> Passage shown
** START **

Rolling Update Not Working

Hi I am experiencing issues when re-deploing a multi-replica setup on K8.
What I am finding is if I do a full delete of all created k8 object and then deploy everything again it launches as expected however when attempting to do a rolling update over the existing pods the first new replica to be added experiences the following errors repeatedly:

{"action":"startup", "error":"could not load or initialize schema: sync schema with other nodes in the cluster: read schema: open transaction: broadcast open transaction: host "xxx.xx.xx.xxx:7001": unexpected status code 401 ()", "level":"fatal", "msg":"could not initialize schema manager"}

The rolling update then just get stuck in a crashback loop while this repeatedly happens.

Any help that can be offered would be greatly appreciated.

Hi!

Just to confirm, you are using our helm chart, right?

It seems some connectivity issue between pods :thinking:

Yes using your helm templates

Can you detail the steps? I would like to reproduce this.

Thanks!

I’m using the helm chart and observing the same issue, I use ArgoCD to manage my weaviate deployment, after one pod gets replaced, the others would report that the pod is not available but will be always trying to reach it in its old IP address, somehow the old pods will never figure out what the new pod IP address is, I don’t know which resource is the responsible of updating the IP is.

This behaviour however doesn’t occur if one of the pods is deleted, when the pod is deleted the rest of the pods will notice that it went away and after some time the new one is created they will stop reporting the error.

@walter , @Landon_Edwards, Thanks for reporting. Could you provide us the logs from the nodes, from start till reporting that error ? that would help us to detect the exact problem.

** END **

> Dataset content

** START **

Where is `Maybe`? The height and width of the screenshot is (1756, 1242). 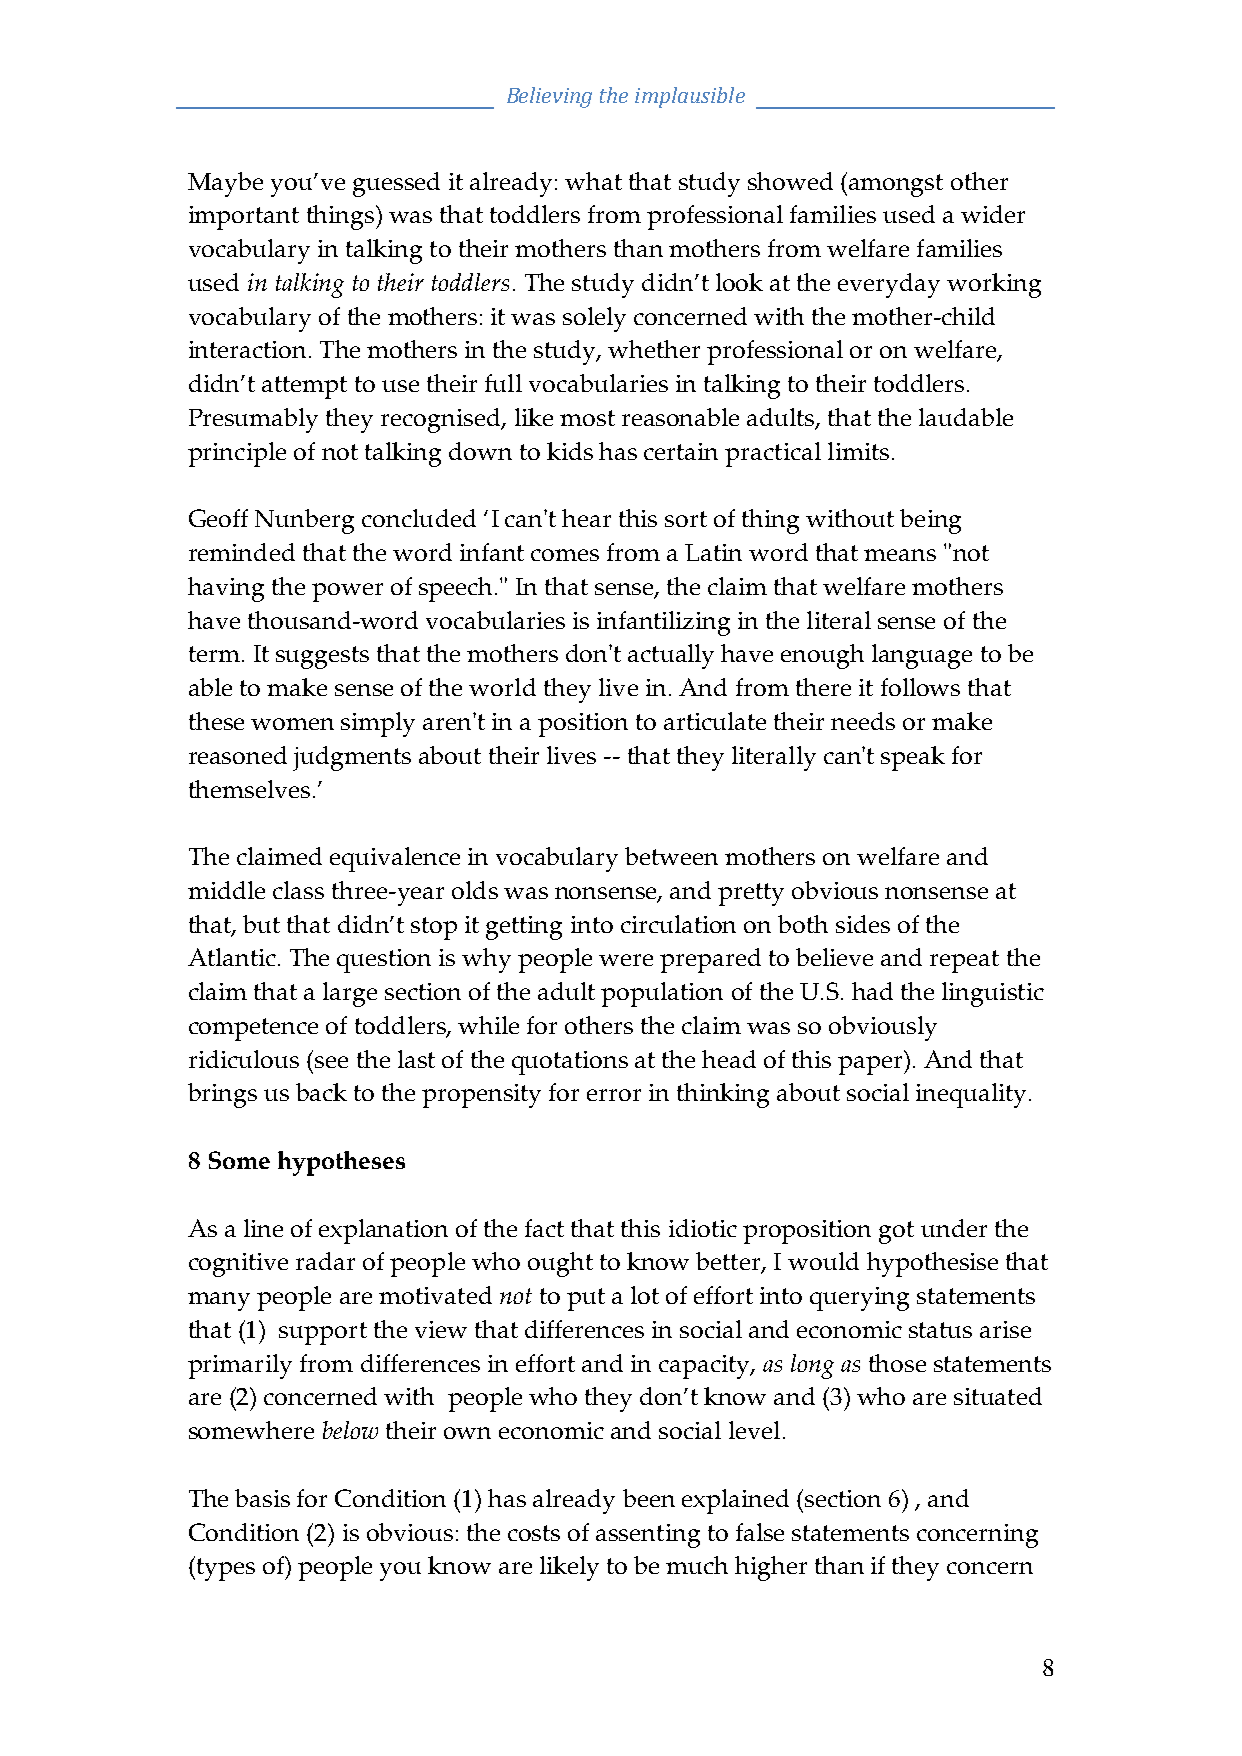 Maybe is located at coordinates (225, 184).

** END **

> Required work
A. Answer these questions from the rolling update thread, one per line, marking each answer (i), (ii) or (iii) to match:
(i) What status code does the fatal error message report?
(ii) Which tool does one poster use to manage the weaviate deployment?
(iii) What does the final reply ask the posters to provide?
B. Retype the part of the rolling update thread that opens with the words containing "Rolling Update Not" and closes with "be greatly appreciated.".

> The solutions
A.
(i) 401
(ii) ArgoCD
(iii) The logs from the nodes, from start until the error is reported

B.
Rolling Update Not Working

Hi I am experiencing issues when re-deploing a multi-replica setup on K8.
What I am finding is if I do a full delete of all created k8 object and then deploy everything again it launches as expected however when attempting to do a rolling update over the existing pods the first new replica to be added experiences the following errors repeatedly:

{"action":"startup", "error":"could not load or initialize schema: sync schema with other nodes in the cluster: read schema: open transaction: broadcast open transaction: host "xxx.xx.xx.xxx:7001": unexpected status code 401 ()", "level":"fatal", "msg":"could not initialize schema manager"}

The rolling update then just get stuck in a crashback loop while this repeatedly happens.

Any help that can be offered would be greatly appreciated.